= WHAT IS BEING ASKED =
Every line in the data below from the one containing "استثمار عقارى (96, 1186)" down to the one containing "من نحن (111, 2533)", both included, must be retyped exactly; no other line is to appear.

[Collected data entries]
———

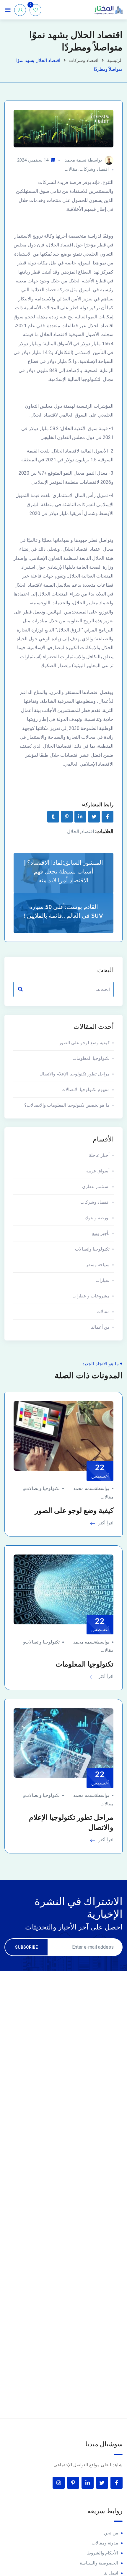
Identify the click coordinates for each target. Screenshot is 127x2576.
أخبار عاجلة (99, 1155)
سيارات (102, 1280)
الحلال (73, 831)
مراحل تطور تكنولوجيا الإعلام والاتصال (75, 1074)
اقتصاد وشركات (83, 60)
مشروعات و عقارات (91, 1296)
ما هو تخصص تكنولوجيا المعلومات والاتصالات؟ (67, 1105)
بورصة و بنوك (97, 1217)
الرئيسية (115, 60)
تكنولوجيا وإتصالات (92, 1249)
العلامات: (104, 831)
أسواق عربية (98, 1171)
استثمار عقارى (96, 1186)
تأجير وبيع (101, 1233)
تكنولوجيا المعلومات (91, 1058)
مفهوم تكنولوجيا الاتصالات (85, 1089)
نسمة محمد (75, 160)
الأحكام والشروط (102, 2553)
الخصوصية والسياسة (99, 2563)
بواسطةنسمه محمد (91, 1488)
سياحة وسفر (98, 1264)
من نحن (111, 2533)
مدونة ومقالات (105, 2543)
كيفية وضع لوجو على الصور (84, 1042)
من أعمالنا (100, 1327)
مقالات (70, 169)
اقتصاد (87, 831)
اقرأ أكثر (105, 1523)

———

= ANSWER SPACE =
استثمار عقارى (96, 1186)
تأجير وبيع (101, 1233)
تكنولوجيا المعلومات (91, 1058)
مفهوم تكنولوجيا الاتصالات (85, 1089)
نسمة محمد (75, 160)
الأحكام والشروط (102, 2553)
الخصوصية والسياسة (99, 2563)
بواسطةنسمه محمد (91, 1488)
سياحة وسفر (98, 1264)
من نحن (111, 2533)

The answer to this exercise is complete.